I luckily haven’t encountered the metallic mouth taste that many people get from chemo. The one strange taste change I had during my first lot of chemo was that anything spicy tasted like dirt. I did try my favourite Indian take-away a few times and was sorely disappointed.
During my first rounds of chemo, I found I just craved eating bread. I would go to my deli down the street and buy a Sonoma sourdough loaf, some ham and cheese and I would live on toast for breakfast and toasted ham and cheese sandwiches for lunch and dinner for days on end.
I did manage to lose weight on one chemotherapy – Eribulin – as it just completely took away my appetite. I felt full all the time and had little interest in eating while I was on it. I had it for about three months and in that time I lost … let’s do this Biggest Loser percentage style because if I told you the number in kilograms, you’d probably find it unbelievable. I lost eight per cent of my body mass in three months doing nothing at all, and that time includes Christmas.
Look, it’s probably not the best weight loss plan for you … but sometimes you’ve got to look for the silver lining.
I managed to lose about another four cent of my body mass towards the start of the year when I moved back to Queensland and put some effort into exercising more while I had the energy after finishing up on Eribulin.
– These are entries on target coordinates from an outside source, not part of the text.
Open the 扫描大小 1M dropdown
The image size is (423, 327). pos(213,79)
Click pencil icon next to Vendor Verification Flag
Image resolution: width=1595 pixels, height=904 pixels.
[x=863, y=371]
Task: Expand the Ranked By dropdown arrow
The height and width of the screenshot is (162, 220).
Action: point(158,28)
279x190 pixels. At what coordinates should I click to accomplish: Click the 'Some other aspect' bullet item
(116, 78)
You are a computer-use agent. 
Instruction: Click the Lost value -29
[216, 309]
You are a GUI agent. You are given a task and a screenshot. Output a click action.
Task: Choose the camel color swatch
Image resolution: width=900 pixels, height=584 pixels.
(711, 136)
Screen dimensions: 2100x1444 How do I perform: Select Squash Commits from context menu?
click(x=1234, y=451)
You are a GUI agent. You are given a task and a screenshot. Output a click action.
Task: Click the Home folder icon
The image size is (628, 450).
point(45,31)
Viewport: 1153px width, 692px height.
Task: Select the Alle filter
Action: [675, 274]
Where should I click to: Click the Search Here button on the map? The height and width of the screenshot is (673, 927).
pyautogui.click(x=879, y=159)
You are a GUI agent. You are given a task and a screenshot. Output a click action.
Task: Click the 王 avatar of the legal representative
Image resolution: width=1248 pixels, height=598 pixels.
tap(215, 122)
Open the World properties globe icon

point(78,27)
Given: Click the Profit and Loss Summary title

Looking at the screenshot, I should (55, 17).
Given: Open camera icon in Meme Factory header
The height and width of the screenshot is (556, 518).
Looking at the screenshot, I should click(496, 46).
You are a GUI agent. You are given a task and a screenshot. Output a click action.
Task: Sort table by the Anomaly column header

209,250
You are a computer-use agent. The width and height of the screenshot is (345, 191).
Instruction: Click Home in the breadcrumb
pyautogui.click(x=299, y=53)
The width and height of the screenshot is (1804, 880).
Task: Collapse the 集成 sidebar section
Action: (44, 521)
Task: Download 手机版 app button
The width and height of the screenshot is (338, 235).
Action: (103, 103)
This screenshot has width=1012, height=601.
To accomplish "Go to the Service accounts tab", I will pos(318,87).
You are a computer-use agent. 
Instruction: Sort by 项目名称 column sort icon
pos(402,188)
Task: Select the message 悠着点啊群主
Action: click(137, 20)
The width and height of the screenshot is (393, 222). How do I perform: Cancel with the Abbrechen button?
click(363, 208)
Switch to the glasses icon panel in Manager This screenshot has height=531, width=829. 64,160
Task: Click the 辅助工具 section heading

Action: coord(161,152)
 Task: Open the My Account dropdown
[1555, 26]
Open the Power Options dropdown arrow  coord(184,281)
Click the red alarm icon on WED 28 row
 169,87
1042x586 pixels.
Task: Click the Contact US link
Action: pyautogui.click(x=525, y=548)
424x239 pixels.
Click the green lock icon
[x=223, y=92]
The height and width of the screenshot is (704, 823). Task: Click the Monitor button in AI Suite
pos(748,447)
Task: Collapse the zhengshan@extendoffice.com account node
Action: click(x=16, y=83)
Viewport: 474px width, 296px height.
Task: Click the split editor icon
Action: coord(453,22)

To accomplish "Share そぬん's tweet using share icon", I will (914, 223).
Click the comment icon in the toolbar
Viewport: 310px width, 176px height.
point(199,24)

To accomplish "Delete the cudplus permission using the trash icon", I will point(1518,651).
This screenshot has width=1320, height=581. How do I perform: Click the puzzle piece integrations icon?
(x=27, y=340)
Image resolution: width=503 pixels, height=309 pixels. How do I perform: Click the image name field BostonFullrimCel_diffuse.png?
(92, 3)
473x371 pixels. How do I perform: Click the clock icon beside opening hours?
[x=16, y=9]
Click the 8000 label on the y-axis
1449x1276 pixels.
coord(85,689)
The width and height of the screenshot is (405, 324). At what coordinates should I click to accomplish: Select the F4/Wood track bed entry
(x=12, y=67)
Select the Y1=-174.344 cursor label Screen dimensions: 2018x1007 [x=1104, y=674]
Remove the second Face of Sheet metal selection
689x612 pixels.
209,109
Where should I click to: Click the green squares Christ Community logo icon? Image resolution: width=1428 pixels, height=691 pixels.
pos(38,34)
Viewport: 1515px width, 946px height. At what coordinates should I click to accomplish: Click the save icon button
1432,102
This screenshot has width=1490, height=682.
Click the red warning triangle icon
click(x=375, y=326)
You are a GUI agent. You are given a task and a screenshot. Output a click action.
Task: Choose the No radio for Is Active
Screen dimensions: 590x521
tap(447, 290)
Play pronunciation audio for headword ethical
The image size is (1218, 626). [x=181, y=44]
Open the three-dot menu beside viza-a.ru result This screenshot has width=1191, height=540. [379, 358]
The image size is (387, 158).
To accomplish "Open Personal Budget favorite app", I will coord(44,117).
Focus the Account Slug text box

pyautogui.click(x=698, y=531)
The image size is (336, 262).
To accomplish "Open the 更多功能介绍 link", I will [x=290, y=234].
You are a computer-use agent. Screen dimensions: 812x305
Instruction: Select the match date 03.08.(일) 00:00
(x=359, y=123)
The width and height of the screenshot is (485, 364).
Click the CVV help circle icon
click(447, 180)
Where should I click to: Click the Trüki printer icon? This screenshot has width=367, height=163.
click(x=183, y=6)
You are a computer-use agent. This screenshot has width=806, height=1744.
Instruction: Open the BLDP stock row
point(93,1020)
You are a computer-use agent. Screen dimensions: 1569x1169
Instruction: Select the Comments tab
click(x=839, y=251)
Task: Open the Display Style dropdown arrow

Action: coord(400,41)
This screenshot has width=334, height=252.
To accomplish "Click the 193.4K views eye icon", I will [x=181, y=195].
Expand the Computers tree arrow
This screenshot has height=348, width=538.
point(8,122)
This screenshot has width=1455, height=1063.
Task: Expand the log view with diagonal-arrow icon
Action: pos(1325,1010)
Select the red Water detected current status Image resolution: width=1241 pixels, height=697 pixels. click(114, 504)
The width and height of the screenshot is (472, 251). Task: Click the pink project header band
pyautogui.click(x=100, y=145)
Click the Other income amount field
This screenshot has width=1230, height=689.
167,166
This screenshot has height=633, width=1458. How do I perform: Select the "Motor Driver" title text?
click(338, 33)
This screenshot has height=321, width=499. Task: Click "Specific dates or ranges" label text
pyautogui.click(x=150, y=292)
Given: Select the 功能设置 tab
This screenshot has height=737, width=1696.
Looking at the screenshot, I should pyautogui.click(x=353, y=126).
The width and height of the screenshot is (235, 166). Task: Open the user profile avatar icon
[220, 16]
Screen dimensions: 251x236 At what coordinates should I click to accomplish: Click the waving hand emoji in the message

But then came the steroids and the next lot of chemo and I’ve been in a bit of a holding pattern since then.
I was planning on getting back into going to the gym again, but now I can’t drive. I’ve looked at bus options and sure, I can do a 30 minute round trip on the bus to get to the gym and back, for what would normally be a five minute drive there and five minutes back, and I know that I’m going to find that hard to motivate myself to make the bus trip. Not to mention the dodgy eyes and terrible balance I have at the moment. Makes it a bit challenging just walking around, let alone trying to go to the gym.
I suppose I could eat less dessert … what?? No thanks. You can pry the soft cheeses and the dessert from my cold, dead hands.